A whirlwind month of cookery...

Whether you’re considering a new career, or looking for a way to earn money as you travel the world on a GAP year, you’ll learn all the skills you need for a lifetime of confident cooking on our Essential Certificate.

Our next course runs from Monday 24th August to Friday 18th Sep 2020. You can book your place online; there is no need to come in for an interview.

Book Now

...or join us for longer

Our popular Foundation Certificate, which runs from 28th September to 11th December 2020, is a fantastic way to become a well organised, confident cook. You’ll learn an essential toolbox of culinary skills, from roasting a pheasant to making the perfect Lamb tagine from scratch.

Lots of young people take the Foundation Certificate as part of a GAP year, as it gives you a really universal, marketable skill that will allow you to earn a good wage as you travel the world. It’s also a great option for anyone interested in working as a cook or host in ski chalets or on yachts.

To secure a place on this course, you will need to attend Leiths for an informal interview.

To book an interview slot, call us on 0208 749 6400 or email

Email us now

Take the full nine month diploma

For 19-year-old Caitlin Titley, the Leiths Diploma was the perfect alternative to a traditional university degree.

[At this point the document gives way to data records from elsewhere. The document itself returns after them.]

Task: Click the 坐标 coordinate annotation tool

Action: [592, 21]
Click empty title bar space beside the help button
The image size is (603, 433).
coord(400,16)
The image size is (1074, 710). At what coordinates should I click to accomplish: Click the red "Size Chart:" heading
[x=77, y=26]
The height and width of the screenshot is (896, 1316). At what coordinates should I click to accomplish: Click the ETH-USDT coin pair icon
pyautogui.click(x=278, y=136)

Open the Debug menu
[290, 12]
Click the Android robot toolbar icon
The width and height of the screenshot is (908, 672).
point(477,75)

‘I knew as soon as I walked in it was what I wanted to do,’ she says. ‘I was nervous, as all my friends were going off to university, but it was exciting to be doing something different.’

Caitlin graduated from Leiths in June 2018, winning the Student Of The Year award. She then headed to the famous Claridge’s restaurant, where she completed her first ‘stage’ – the French name for a step in a chef‘s training – before moving on to The Savoy.

‘I’m so glad I decided to train at Leiths,’ she said. ‘The teachers are so supportive, you see yourself progress so quickly, and you make friends for life.’

To book an interview slot, call us on 0208 749 6400 or email

Email us now

Bond with your classmates

Our students are taught in groups of 16, with one teacher for every eight students. The small group sizes create a warm, supportive team environment. It’s a fast-paced course, yet our pass rate is extremely high, in part due to the individual care and attention given to each student.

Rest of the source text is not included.